American maritime coalition

USA Maritime is a coalition of American ship operators, maritime labor organizations and related maritime associations. The purpose of the coalition is to educate policy makers, the media, and the public about the U.S. merchant marine and the importance of the U.S. maritime industry to the military, economy, and homeland security of the United States.

==Merchant Marine==
The U.S. Maritime Administration utilizes a cargo preference program to maintain a viable fleet of U.S.-flagged ships operated by trained American sailors, also known as the merchant marine.

According to the Maritime Administration, the maintenance of militarily useful vessels and trained merchant seamen in peacetime provides an essential sealift capability which has been frequently called on by U.S. armed forces in times of war and in times of national emergency.

U.S. merchant sailors and carriers served in every major U.S. wartime effort including the Revolutionary War, World War II, and Iraq. On July 7, 2010, the USA Maritime Coalition submitted a letter to the Honorable David T. Matsuda in support of the required application of the Cargo Preference Act of 1954.

==Economy and food aid==
The U.S. Merchant Marine has played an integral role in the shipping of aid to developing, impoverished, or tragedy-stricken nations. Public Law 480, also known as Food for Peace, was signed into law in 1954 by President Dwight D. Eisenhower. Since then, the United States has shipped more than 100 million metric tons of aid to hungry people around the world.

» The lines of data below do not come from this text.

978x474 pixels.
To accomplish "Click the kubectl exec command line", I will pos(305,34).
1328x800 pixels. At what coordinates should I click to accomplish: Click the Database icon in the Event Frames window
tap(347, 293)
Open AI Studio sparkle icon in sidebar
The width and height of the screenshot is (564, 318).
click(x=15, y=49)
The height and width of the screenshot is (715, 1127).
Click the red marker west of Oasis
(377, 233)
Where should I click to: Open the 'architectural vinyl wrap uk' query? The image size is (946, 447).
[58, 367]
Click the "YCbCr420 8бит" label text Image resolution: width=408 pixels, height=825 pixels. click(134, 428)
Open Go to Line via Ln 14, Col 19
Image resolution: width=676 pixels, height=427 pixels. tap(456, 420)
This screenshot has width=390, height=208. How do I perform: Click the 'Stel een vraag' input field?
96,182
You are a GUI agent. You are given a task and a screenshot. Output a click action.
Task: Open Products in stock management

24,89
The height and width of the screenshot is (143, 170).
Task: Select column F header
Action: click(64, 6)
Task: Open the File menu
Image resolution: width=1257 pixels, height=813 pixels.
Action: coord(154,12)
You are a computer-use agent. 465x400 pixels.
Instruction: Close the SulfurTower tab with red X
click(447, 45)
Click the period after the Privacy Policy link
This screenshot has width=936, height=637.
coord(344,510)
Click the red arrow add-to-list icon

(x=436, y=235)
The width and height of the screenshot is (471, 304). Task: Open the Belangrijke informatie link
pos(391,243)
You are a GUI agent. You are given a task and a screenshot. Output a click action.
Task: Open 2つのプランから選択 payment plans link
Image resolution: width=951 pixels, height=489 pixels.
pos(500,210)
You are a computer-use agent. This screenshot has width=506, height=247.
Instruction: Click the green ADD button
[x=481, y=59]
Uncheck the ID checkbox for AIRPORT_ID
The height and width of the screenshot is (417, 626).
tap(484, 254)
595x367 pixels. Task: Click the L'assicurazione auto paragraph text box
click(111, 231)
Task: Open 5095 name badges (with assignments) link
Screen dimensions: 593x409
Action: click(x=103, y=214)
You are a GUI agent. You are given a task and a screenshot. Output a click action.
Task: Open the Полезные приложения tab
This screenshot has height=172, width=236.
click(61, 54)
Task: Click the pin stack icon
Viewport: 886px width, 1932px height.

The Bureau of Labor Statistics notes that 11,500 U.S. jobs are directly involved in ocean freight. According to a 2010 report by USA Maritime and Promar International, these jobs result in more than 97,000 jobs in other parts of the U.S. economy. Furthermore, the shipping of food aid alone results in an output of more than $1.9 billion from U.S. industries and generates more than a half a million in earnings to U.S. households. Texas ports received the most benefit from shipping aid, with a total of 4,070 jobs generating $177 million in earnings.